╔══

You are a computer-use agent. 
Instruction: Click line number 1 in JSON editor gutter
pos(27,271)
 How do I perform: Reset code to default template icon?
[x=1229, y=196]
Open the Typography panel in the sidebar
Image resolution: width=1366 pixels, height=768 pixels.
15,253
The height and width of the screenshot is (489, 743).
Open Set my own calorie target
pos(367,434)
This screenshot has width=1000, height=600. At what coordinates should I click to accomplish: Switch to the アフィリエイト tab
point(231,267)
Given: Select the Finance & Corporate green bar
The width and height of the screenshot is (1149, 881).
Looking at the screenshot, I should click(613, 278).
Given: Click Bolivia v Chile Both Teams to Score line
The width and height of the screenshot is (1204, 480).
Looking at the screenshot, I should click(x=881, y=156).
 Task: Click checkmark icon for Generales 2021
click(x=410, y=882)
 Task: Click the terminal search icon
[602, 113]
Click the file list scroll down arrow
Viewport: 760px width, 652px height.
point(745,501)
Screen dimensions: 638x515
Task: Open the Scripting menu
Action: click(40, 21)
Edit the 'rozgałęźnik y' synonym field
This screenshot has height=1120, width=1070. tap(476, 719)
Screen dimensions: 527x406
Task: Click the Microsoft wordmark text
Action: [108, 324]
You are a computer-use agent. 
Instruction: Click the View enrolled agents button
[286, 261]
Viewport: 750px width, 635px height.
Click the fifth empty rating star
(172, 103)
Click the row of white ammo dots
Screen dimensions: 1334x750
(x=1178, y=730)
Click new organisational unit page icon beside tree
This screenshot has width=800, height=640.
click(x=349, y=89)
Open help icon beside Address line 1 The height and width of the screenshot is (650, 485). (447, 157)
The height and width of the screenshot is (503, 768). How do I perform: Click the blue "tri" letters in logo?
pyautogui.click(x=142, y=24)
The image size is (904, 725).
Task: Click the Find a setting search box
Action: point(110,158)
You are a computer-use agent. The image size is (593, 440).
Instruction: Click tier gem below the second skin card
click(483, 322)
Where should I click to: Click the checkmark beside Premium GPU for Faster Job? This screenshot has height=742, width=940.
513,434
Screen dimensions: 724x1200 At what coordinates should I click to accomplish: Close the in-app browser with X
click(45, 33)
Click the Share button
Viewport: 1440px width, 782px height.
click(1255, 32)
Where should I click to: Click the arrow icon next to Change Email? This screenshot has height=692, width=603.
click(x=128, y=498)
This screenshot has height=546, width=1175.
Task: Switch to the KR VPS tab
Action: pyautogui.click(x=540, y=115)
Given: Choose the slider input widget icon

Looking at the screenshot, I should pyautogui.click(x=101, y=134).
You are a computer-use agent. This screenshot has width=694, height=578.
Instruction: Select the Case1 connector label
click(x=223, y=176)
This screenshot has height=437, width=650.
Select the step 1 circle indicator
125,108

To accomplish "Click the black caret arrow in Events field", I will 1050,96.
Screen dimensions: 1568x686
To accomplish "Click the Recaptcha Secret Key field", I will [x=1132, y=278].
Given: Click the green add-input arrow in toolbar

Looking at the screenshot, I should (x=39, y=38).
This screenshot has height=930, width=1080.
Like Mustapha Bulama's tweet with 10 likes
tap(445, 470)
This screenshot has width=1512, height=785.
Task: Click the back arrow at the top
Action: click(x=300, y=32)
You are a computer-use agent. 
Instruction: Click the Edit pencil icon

╚══

Retype exactly the span of lines from the one with "Open help icon" through the one with "You are a computer-use agent. The"; include both ends and omit the rest of the material.

Open help icon beside Address line 1 The height and width of the screenshot is (650, 485). (447, 157)
The height and width of the screenshot is (503, 768). How do I perform: Click the blue "tri" letters in logo?
pyautogui.click(x=142, y=24)
The image size is (904, 725).
Task: Click the Find a setting search box
Action: point(110,158)
You are a computer-use agent. The image size is (593, 440).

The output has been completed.